Я уже говорил, что Лана немного того? Я бы ее назвал философом оторвавшегося от птицы пера, которое кружит в воздухе и летит, поддаваясь порыву ветра.

– Лана, но курица уже… замороженная.

– Это она сейчас замороженная, но гипотетически мы бы могли представить, что она живая… и что тогда?

– Тогда бы она никак не помогла мне с ушибом, потому что нужно прикладывать холодное.

И тут я почувствовал лед и жгучую боль на своем плече и огонь в груди от того, что кто-то обо мне заботится. Это же круто? Верно? Когда кому-то не по хрену, что тебе больно.

– В этом ты прав, Леннон, диалектика замороженной курицы неразрешима, – сказала Лана.

Когда мы вышли из магазина, я услышал знакомый звук. Вы тоже наверняка его знаете, это звук отвинчивающейся бутылочной пробки. Я обернулся и увидел в ее руках «Джек Дэниэлс». Она украла его. Черт возьми, украла! Я думал, что сейчас из магазина выскочит кассир с ружьем. Как в кино. И убьет нас. Но по крайней мере я умру влюбленным. Но ничего не произошло. Она просто протянула мне бутылку виски.

– А ты не такая уж и правильная, – сказал я.

– Я относительная. Все в жизни относительно… ты берешь тут и отдаешь там, верно?

Сам не знаю, как складывался наш разговор. Я порядком нервничал, потому что сомневался во взаимности: а вдруг она играет, вдруг ее чувство не такое сильное, как у меня, да и вообще сомневался, можно ли меня любить. И поэтому чаще прикладывался к бутылке. Самое интересное, что мы так и не ушли от супермаркета, а просто сидели перед ним и внаглую пили украденную бутылку «Джека Дэниэлса».

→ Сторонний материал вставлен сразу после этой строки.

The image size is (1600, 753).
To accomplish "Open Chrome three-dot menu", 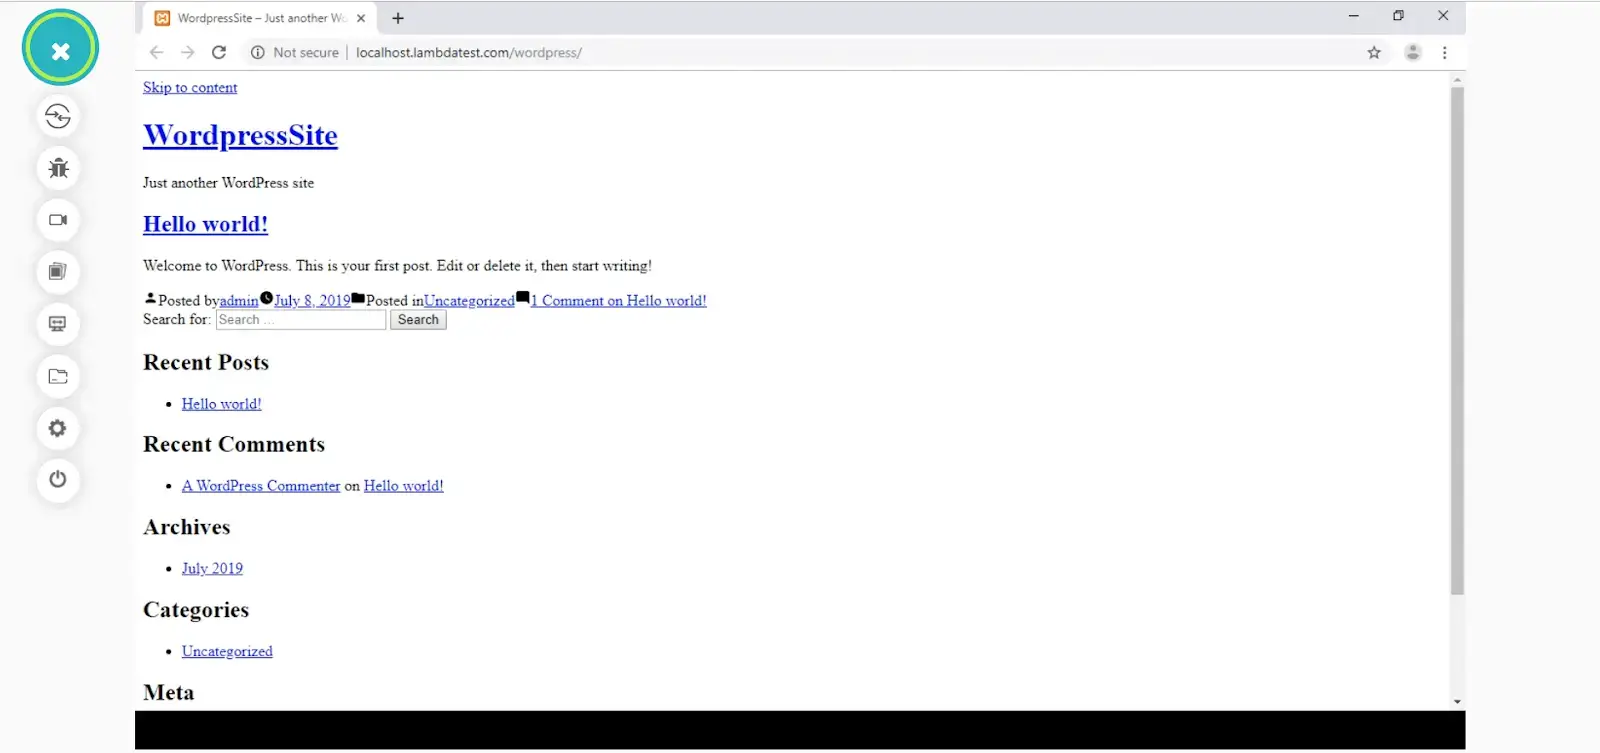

– Мой отец алкоголик, – сказала Лана. – И сделала глоток.

Я чуть не поперхнулся.

– Да ты забей, у тебя вообще никого нет.

– В смысле – никого?

– В том смысле, что твои уплыли в разные стороны на своих кораблях. Отец на своем, а мать на своем. Понимаешь, мы с тобой здесь одни. Под огнями супермаркета. С агентом Смитом за нашей спиной. И резиновыми пулями в голове. И если когда-то мы появились на свет благодаря нашим родителям, то сейчас пришло время нам самим появиться на свет.

Ты знаешь, вот это меня и удивляло в Лане, она была вегетарианкой и при этом пила виски, была буддисткой и воровала в магазинах.

– Мы должны родиться заново, – сказала она. – Как пузырьки, которые идут со дна океана

– Мы как киты, – сказал я, – вымирающие одинокие существа, в которых есть любовь и древние силы…

Древние силы, которые должны сообщать друг другу о своем существовании… посылать друг другу сигналы, узнавать друг друга в ночи, во тьме, во мраке, видеть, что за миллиарды километров существует еще такой же, как ты, даже если вы никогда не встречались.

Лана запрыгнула в тележку и подняла вверх бутылку с виски, как будто она была пиратом:

– Так найдем же друг друга в кромешной ночи!

– Так осветим ее гитарными рифами!

– Так скажем слова, которые вырываются у нас из души, назовем себя теми, кто мы есть!

– А кто мы есть? – спросил я.

– Мы группа «Электрические киты».

Я посмотрел на парковку рядом с супермаркетом. Легкий ветерок нес прозрачный пластиковый пакет. Он крутился и вертелся, словно бабочка. И подумал, откуда Лана знала про записку… про этот клочок бумаги, спрятанный в чемодане с кодом моего рождения. И из-за которого начался весь сыр-бор.

«Иногда мне кажется, что киты говорят о чем-то большем, чем они сами. Я нашел звучание, интонацию, которая не похожа ни на поиск еды, ни на призыв партнера. Это песня, которая обращается к чему-то большему, чем кит. И это большее содержит в себе то, что есть и отражение того, что могло бы быть. И это большее манит кита вперед. Дает надежду выплыть из самой тьмы. Потерявшийся в шуме, сбившийся с пути, голодный, уставший или попавший в сеть, он находит в себе песню, которая рождается из самых недр космоса».